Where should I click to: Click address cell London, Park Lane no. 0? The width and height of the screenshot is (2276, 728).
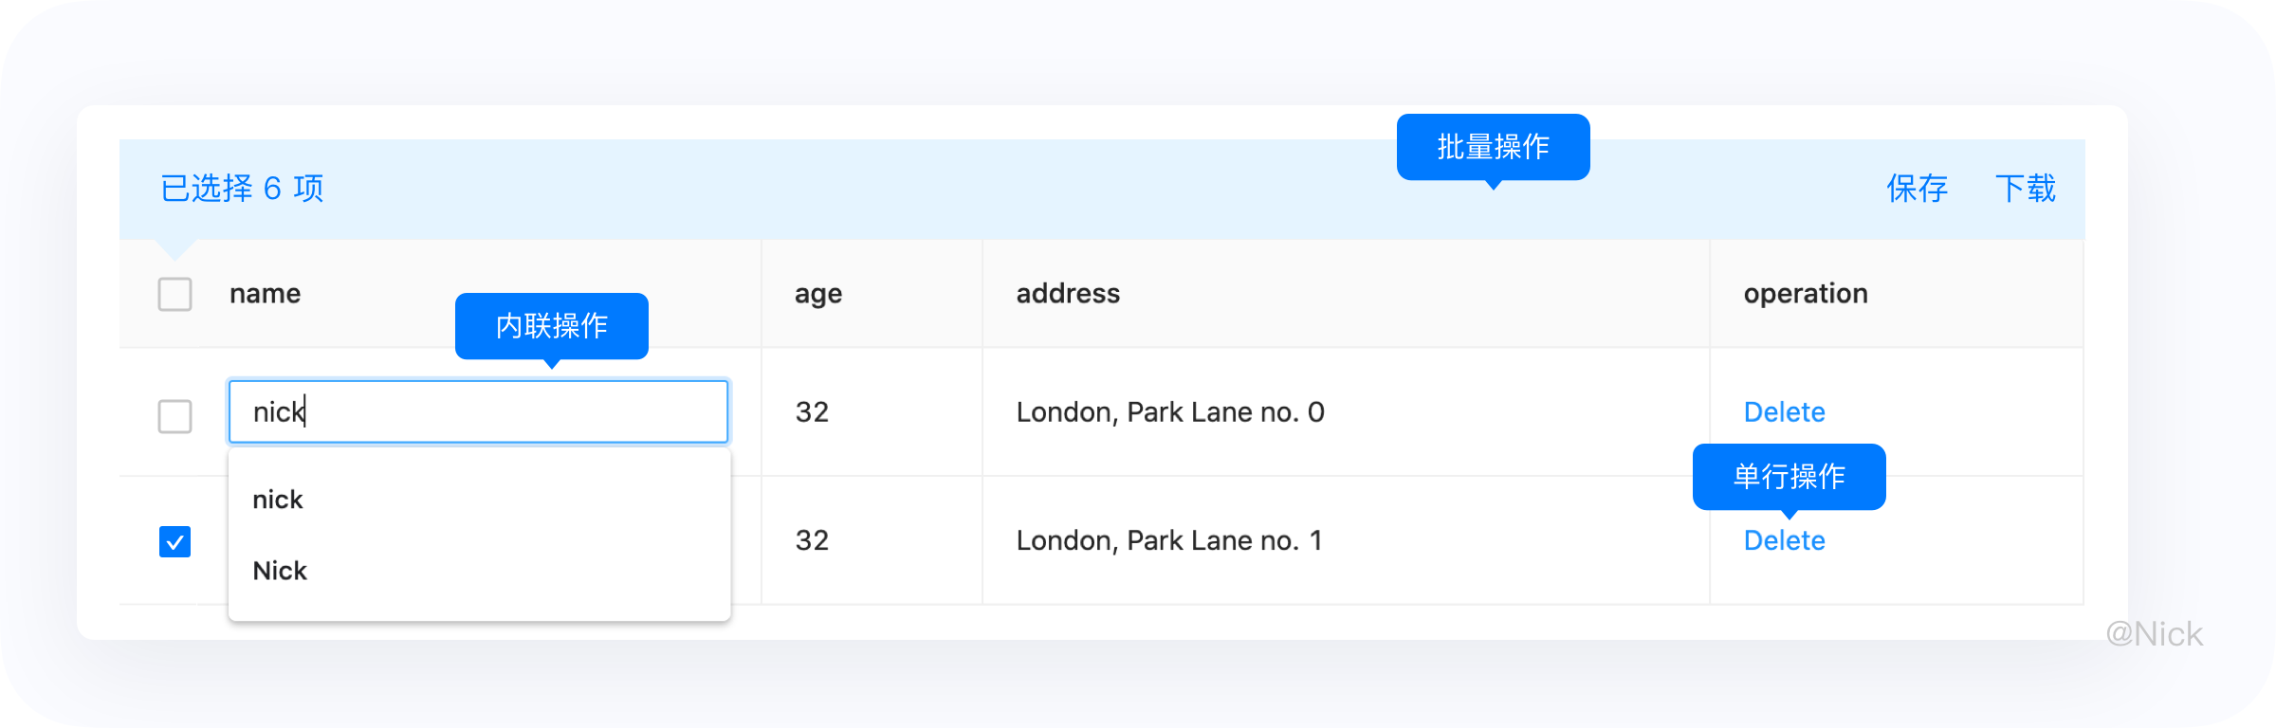click(x=1170, y=412)
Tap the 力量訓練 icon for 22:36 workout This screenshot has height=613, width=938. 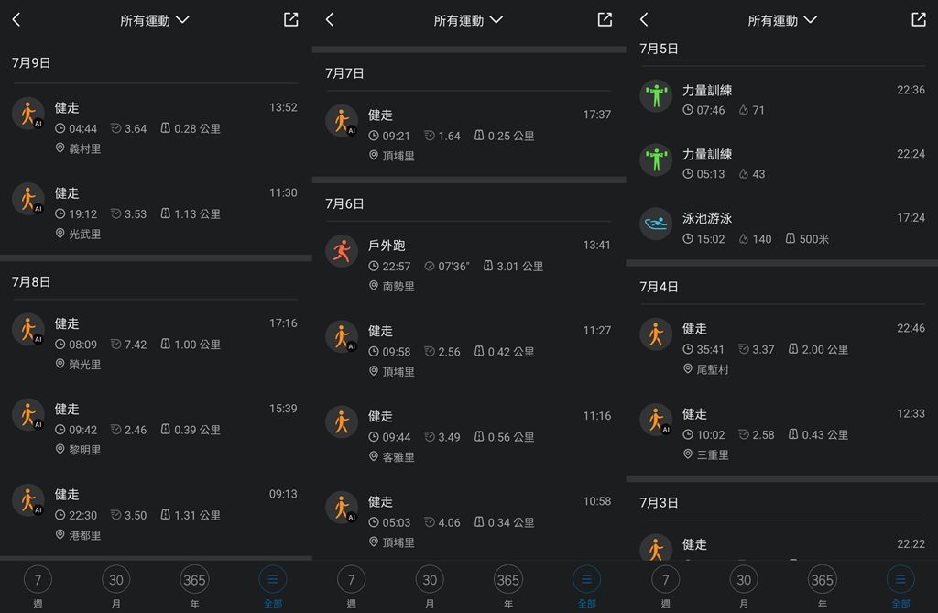[x=655, y=95]
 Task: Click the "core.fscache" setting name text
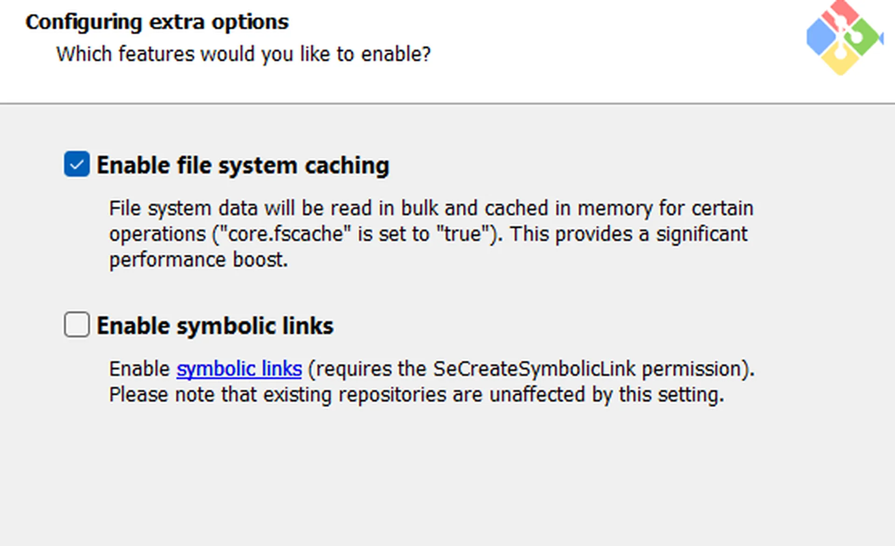click(289, 234)
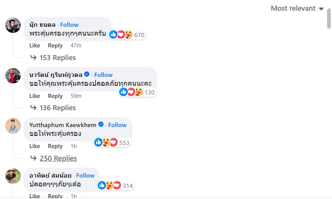The height and width of the screenshot is (199, 332).
Task: Expand the 153 Replies thread
Action: pos(57,58)
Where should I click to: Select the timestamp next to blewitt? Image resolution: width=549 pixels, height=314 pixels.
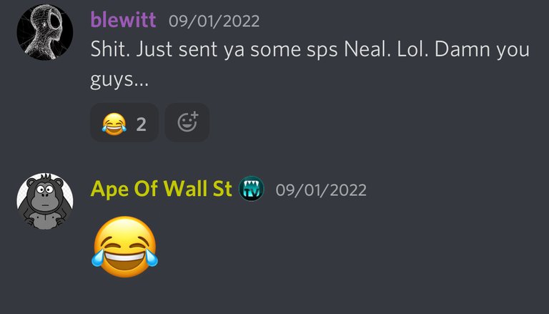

____

Write out exactly, and nothing more than, the lines of the entries above from the line containing "Task: Click the" through the final line; omit any pictures.

### Expected answer:
 Task: Click the "core.fscache" setting name text
click(289, 234)
The height and width of the screenshot is (199, 332).
Task: Expand the 153 Replies thread
Action: pos(57,58)
Where should I click to: Select the timestamp next to blewitt? Image resolution: width=549 pixels, height=314 pixels.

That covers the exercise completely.